Но Толстой этой безвыходности умершей любви не видит и, указывая Неклюдову нравственно правильный выход из его безвыходного положения, заменяет живого человека мертвой прописью.
Я хочу сказать, что Неклюдов не живое лицо не потому, что он написан тенденциозно, а потому, что этическая тенденция Неклюдова безнравственна.
Впрочем, я прочел еще только половину «Воскресения». Когда кончу, напишу, какое мое окончательное впечатление.

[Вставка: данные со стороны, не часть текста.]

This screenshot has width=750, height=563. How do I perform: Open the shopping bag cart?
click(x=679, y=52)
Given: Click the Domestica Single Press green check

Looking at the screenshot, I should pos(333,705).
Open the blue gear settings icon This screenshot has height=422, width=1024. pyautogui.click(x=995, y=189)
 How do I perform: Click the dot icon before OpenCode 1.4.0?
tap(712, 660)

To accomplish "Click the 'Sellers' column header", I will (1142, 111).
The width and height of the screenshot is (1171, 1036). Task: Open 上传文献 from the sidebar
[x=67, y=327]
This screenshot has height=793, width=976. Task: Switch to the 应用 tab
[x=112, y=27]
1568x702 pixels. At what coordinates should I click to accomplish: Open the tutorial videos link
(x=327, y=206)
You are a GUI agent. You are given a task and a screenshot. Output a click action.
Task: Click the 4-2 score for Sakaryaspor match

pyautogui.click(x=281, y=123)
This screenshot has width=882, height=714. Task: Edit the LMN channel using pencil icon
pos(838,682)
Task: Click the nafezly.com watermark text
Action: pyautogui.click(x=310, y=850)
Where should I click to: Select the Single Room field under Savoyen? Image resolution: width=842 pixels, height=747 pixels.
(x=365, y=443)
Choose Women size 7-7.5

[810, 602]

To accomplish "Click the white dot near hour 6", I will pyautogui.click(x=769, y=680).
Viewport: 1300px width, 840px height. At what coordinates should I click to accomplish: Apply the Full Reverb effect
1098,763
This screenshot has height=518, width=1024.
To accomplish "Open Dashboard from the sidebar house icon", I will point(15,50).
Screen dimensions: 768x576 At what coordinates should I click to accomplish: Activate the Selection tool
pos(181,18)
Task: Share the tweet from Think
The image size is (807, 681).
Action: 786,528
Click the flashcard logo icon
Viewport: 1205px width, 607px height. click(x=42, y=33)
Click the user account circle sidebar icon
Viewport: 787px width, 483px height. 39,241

Я совершенно не намеревался писать о «Воскресении», это вышло как-то мимовольно. Я решил писать меньше, но чаще, потому заклеиваю это письмо, дабы оно не задержалось, и отправляю его в резерв, а завтра буду писать новое.
Вот уже минут тридцать, как я сижу у своего письменного стола. Смотрю из окна окопа на ели и снег, хочу писать и не пишу, пытаюсь читать и не читаю. На душе и очень хорошо и очень грустно. Хорошо потому, что я сижу один в отдельной комнате, потому что немцы не стреляют, хорошо потому, что сегодня воскресенье и светлый, синий, снежный день. А грустно и очень грустно потому, что память знает такие же светлые, синие, снежные дни и в пору раннего моего детства, когда нас с Л. нянюшка водила гулять мимо избушки Ираиды Ивановны и краснокаменного трактира Никиты Никодимовича, и в пору школьного возраста, когда так остро хотелось взять с угла Гранатного нарядного извозчика по первопутку, и в пору краткой Гейдельбергскои зимы, когда мы с покой-
ной Анечкой катались по горам и вдоль Неккара, и в пору нашей с тобою жизни в Поповке, когда мы весело ходили на лыжах, когда я вез тебя на резвой паре на станцию...
Грустнее же всего потому, что нельзя эту печаль воспоминаний таким привычным мне образом незаметно перелить в сладость надежды, ибо ныне, как еще никогда не было в жизни, между прошлым и будущим стоит ужасное настоящее. Вот сейчас оно врывается в мою комнату раскатом тяжелых снарядов, скороговоркой пулеметной дроби и ужасным сознанием того, что во вчерашнем «блестящем» деле, батальон «молодцов латышей» под началом георгиевского кавалера, выбив из передового редута две сотни немцев и взяв тридцать человек в плен,
Мое письмо прервал обед. — К обеду пришел командир Н-ой батареи Такаршевский. Очень больной человек, страстно любящий музыку, знающий наизусть все русские оперы, состоятельный помещик, владеющий майоратным имением с нимфами и амурами... Когда-то он знал мечту, а теперь окончательно загублен «водкой», «бабой» и болезнью. Три часа он беззвучными остатками своего надорванного голоса орал те арии, которые он мечтал петь
в опере, когда служил в оперетке. Переставая петь, он начинал сквернословить так, как не может себе представить никто, кто не слыхал его. При всем этом он прекрасный человек: чистый, суровый и мужественный.Когда он ушел, мне стало не только грустно, но совсем невыносимо на душе.
...Я зажег было лампу в своей комнате, думал было продолжать писать, но решительно не смог прибавить к написанному утром ни одной строчки. Боже мой, до чего же может быть изуродован человек!